Selected extract:

# Rainbowfish Diseases?



## AceCreamSoda (13 Feb 2016)

Hello to all! I bought 4 boesmani rainbowfish for my community tank around 3 hours ago, and after closer inspection, some just... don't look right.






For starters, the one on the left has a strange lump below it's mouth. I'm not sure if it's mouth fungus as it's not actually ON the mouth, but it is whiteish.

Tr one on the right looks like it has some damage on its body and scales. The spots are a pinkish white and its fin and gill areas are red. Any help on this?


----------



## john dory (13 Feb 2016)

Could be columnaris.
The one on the right has the"saddleback"symptoms...and the one on the left looks like it's mouth is rotting away.
Whoever sold them to you wants locking up


----------



## AceCreamSoda (13 Feb 2016)

Oh dear... Anything I can do?


----------



## john dory (13 Feb 2016)

I doubt it....apart from demanding a refund


----------



## Ajm200 (13 Feb 2016)

Take them back


----------



## darren636 (13 Feb 2016)

I hope they are in your quarantine tank,  they could wipe out your existing stock.


----------



## AceCreamSoda (13 Feb 2016)

I am in the process of moving them, although a five gallon is all I have. I will take them back tomorrow as Maidenhead Aquatics isn't open right now.


----------



## AceCreamSoda (14 Feb 2016)

I took them back today - I got my money back and they said thanks for letting them know. I will do a gravel (or in my case, sand) clean ASAP and I will clean my little 5 gallon quarantine tank.

On the plus side I got some more rummynose (they made sure there was nothing wrong with them) because I needed some more for the school!


----------

Extracted records:
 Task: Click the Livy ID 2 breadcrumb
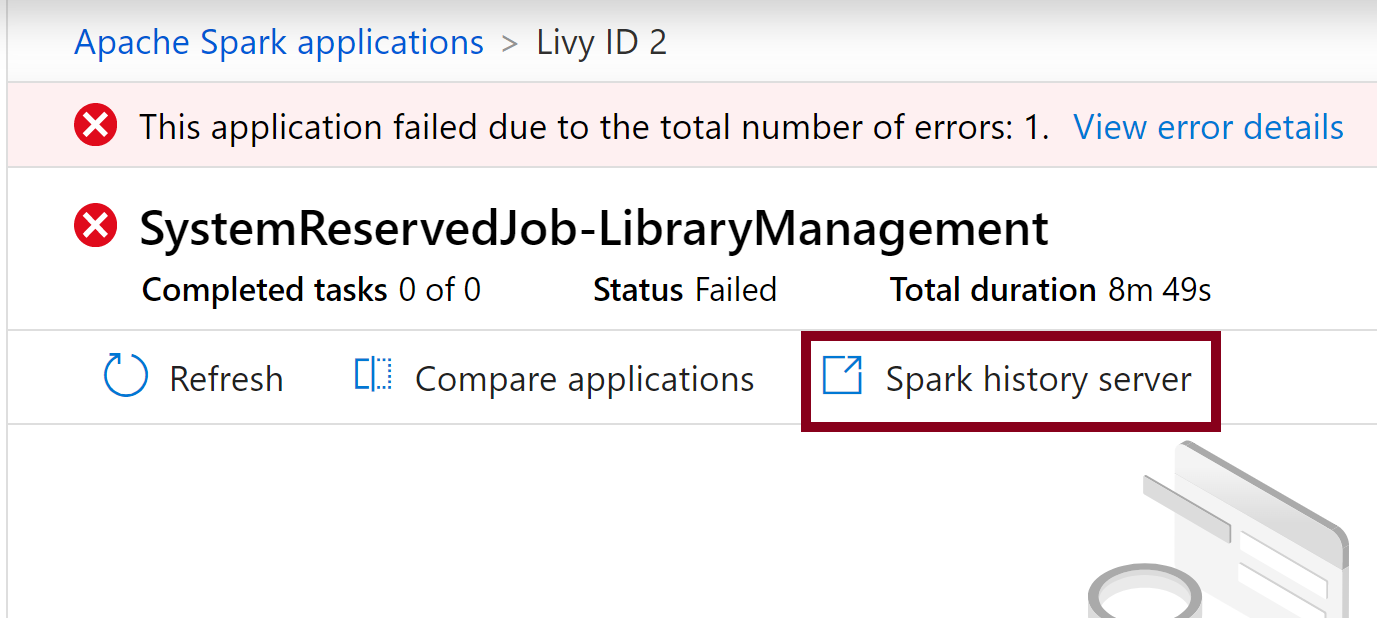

---

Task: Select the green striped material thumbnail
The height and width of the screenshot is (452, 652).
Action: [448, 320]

Exercise aim: Reproduce the rainbowfish thread word for word from "Hello to all!" to "help on this?".

Answer to this exercise:
Hello to all! I bought 4 boesmani rainbowfish for my community tank around 3 hours ago, and after closer inspection, some just... don't look right.






For starters, the one on the left has a strange lump below it's mouth. I'm not sure if it's mouth fungus as it's not actually ON the mouth, but it is whiteish.

Tr one on the right looks like it has some damage on its body and scales. The spots are a pinkish white and its fin and gill areas are red. Any help on this?